In case you came in late, the bullet train, which would connect San Francisco, Sacramento, Los Angeles and San Diego on a roughly Y-shaped corridor, has never had either a budget or any realistic source of funding. The project's most ardent supporters have never been able to make any argument more compelling than the knave's "We dare not do nothing." A classic of pro-CHSR literature is the 2007 L.A. Times editorial "Believe in the Bullet Train," which saw the light after an ed board meeting at which it was conceded that there was no way to pay for the train, nobody would ride on it, and it probably would not get built—which meant that the only option was to go ahead and start paying for it:
California could conceivably be stuck with a partly built train to nowhere for years or decades. And there are serious questions about whether a high-speed train is such a high priority at a time when the state is already groaning under a perilous debt load and still has many infrastructure needs unfunded.
Yet critics who reject the train as a boondoggle base their arguments on the past, not the future. It's true that long-distance rail systems in this country attract anemic ridership and usually require bottomless taxpayer subsidies. But the unattractive economics of train travel won't necessarily remain that way forever.
Since that time, voters in the bankrupt state approved a $9 billion bond initiative that would not pay for a fourth part of even the lowest-end estimate of the project's cost. Early this year the Obama Administration tossed $2.25 billion out of a passing limousine, and most recently an audit gave a rave review for the CHSR's "inadequate planning, weak oversight, and lax contract management" that make it highly likely the project will experience "delays or an incomplete system." I'm not sure what "delays" would be in a project that was approved in 1996 but has yet to drive its first spike—or whatever they drive to build railroads these days. (Control group: The Transcontinental Railroad took seven years from approval to completion.)
So with a pre-history already this grim and costly, they must be really be minding the pennies now, right?
As the horses used to say when rail was still a relevant technology, NE-E-E-EIGH!
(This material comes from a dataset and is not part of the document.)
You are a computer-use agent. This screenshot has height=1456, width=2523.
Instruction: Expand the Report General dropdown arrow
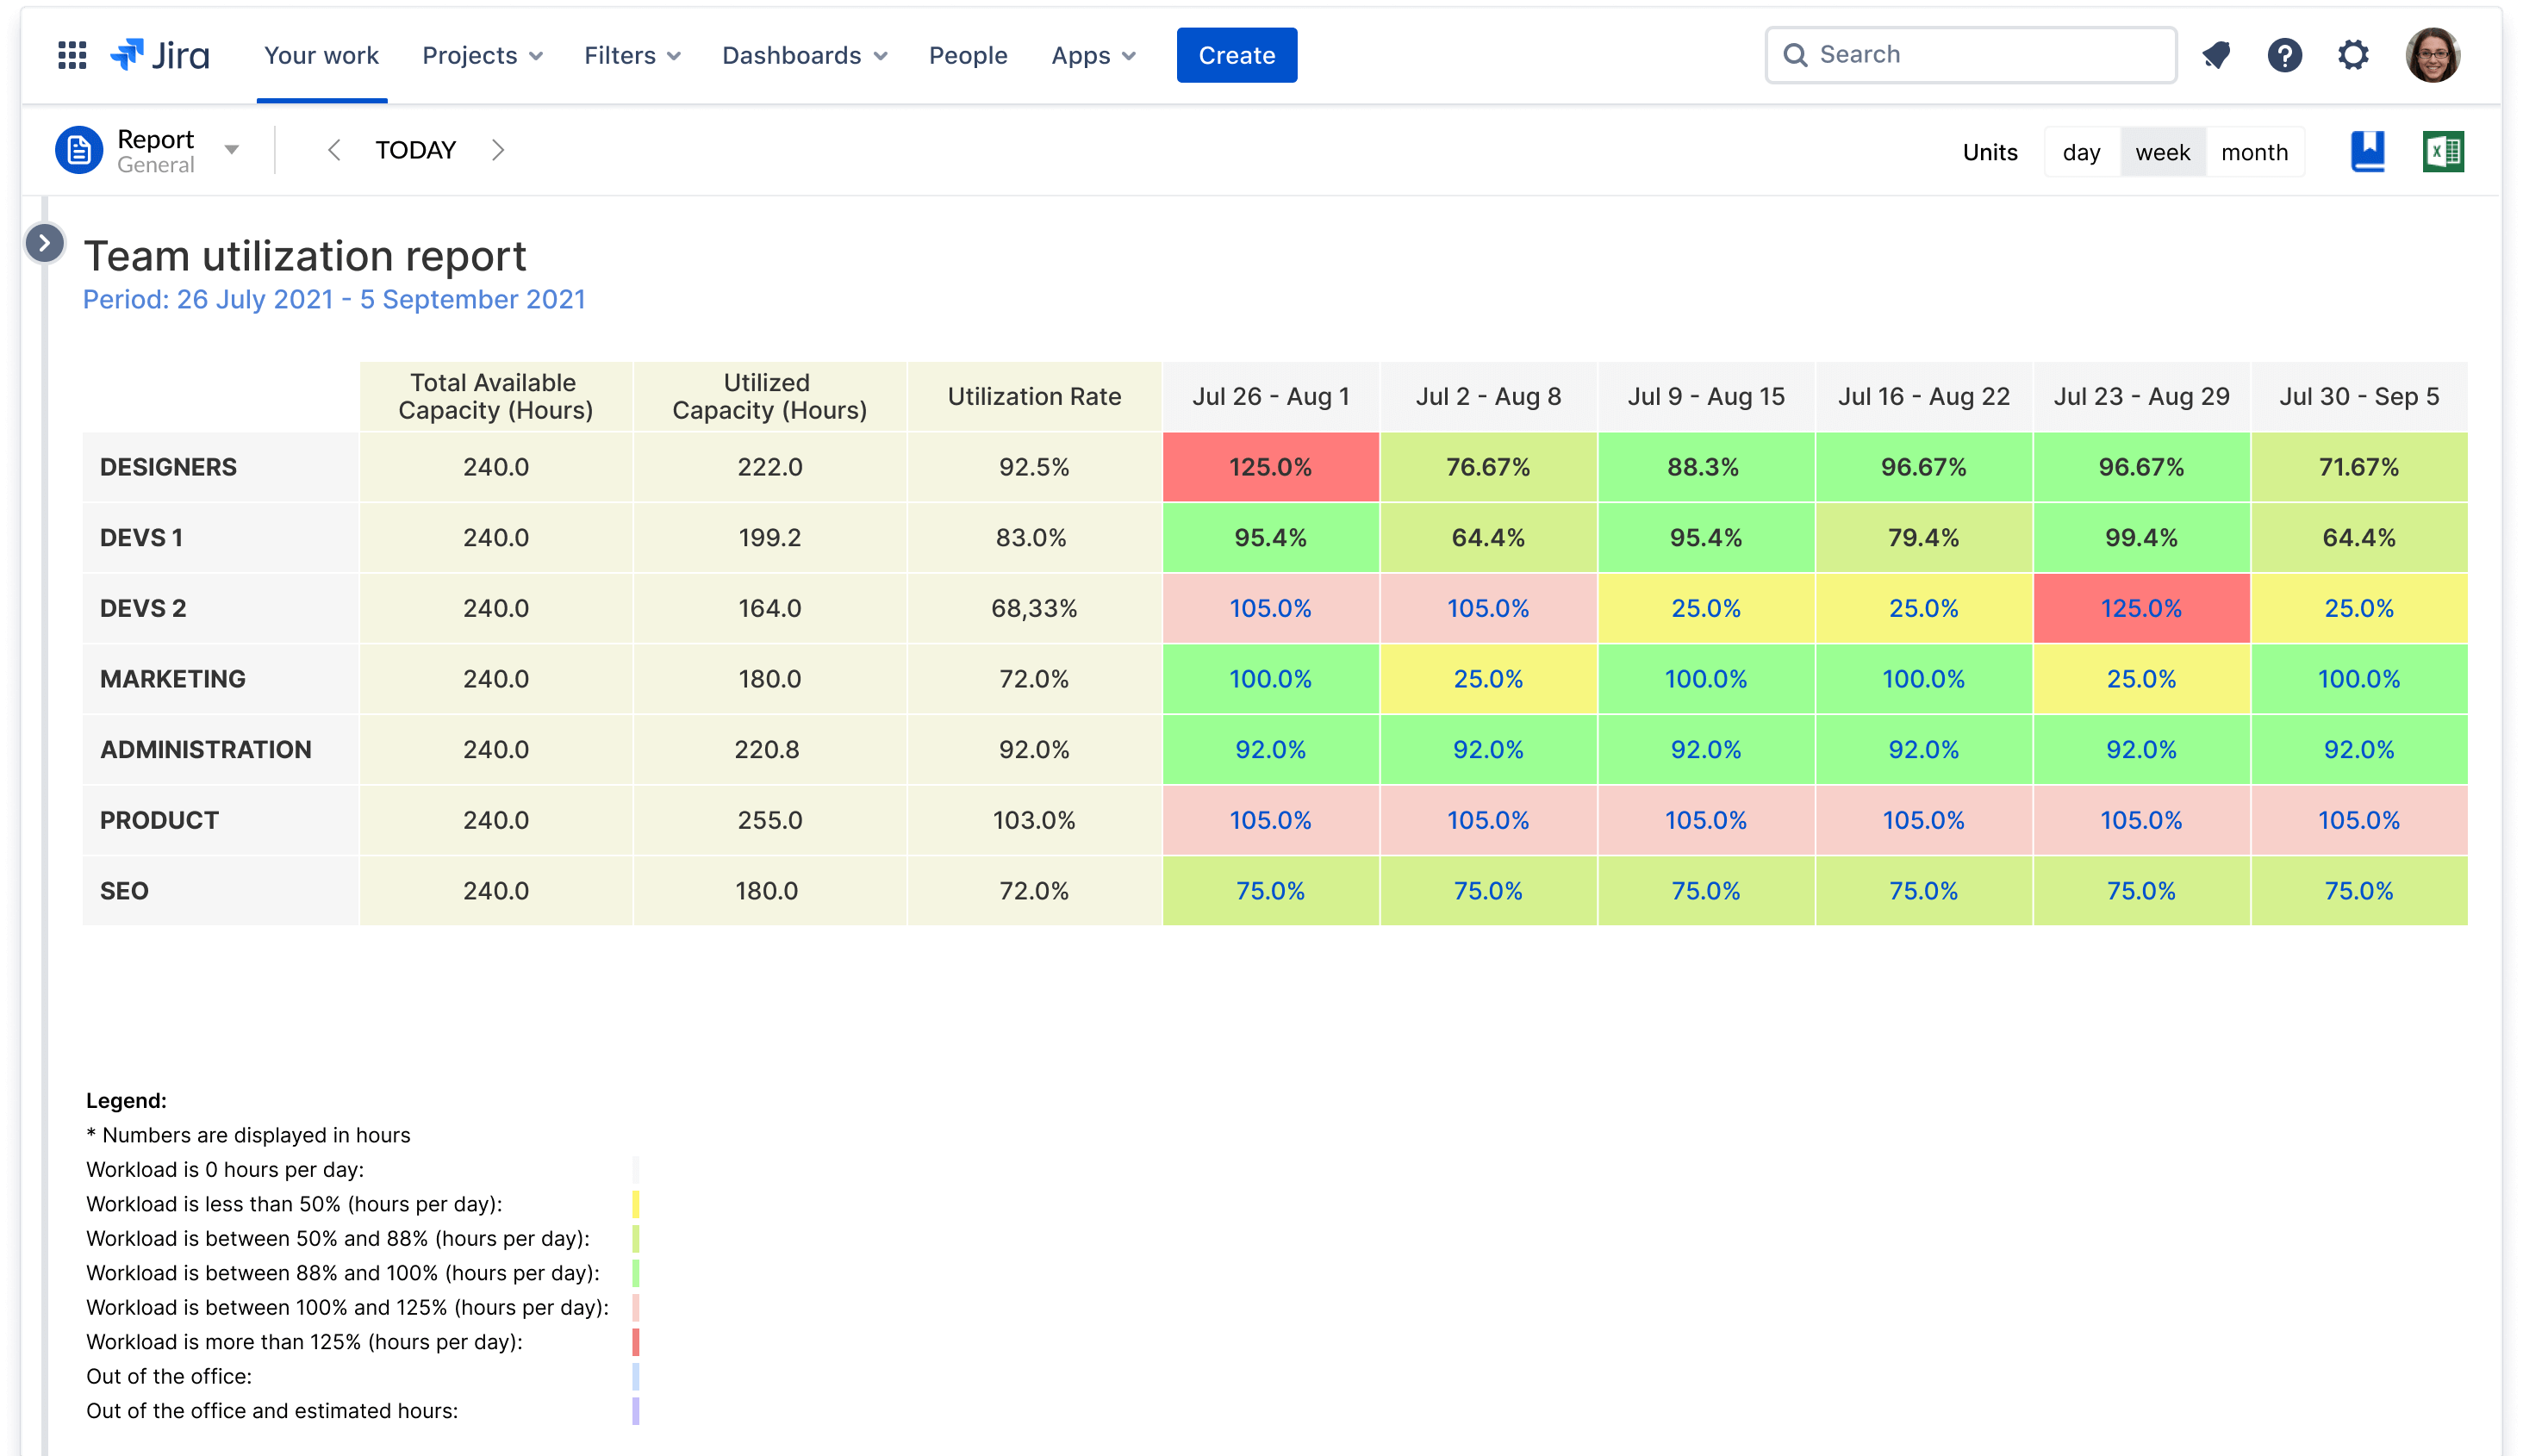pyautogui.click(x=232, y=151)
New CHSR Authority CEO Roelof van Ark will be starting out with a hefty $375,000 salary, making him the third-highest-paid non-university official in California. The Contra-Costa Times reports Van Ark's pay is more than half again the salary of the governor, and notes that the only higher-paying gigs are the State Fund Chief and the president of the California Institute for Regenerative Medicine (another cush gig created by the approval of a bond giveaway).
The paper quotes assorted officials calling the deal a bargain because Van Ark could be making even more in the private sector. (Strangely, that includes the reputedly parsimonious CHSRA board member Quentin Copp, presumably because there's something about a train that's magic.) And besides, other people who play with trains nobody rides get paid too much too, so it's only fair:
The authority added that the head of San Francisco Muni makes $328,000 while the Los Angeles transportation chief earns $310,000. BART's general manager makes $299,000, Santa Clara VTA's CEO makes $290,000 and Orange County's transportation head has a salary of $267,000.
Welkom, Roelof! Stop by anytime, but you'd better drive.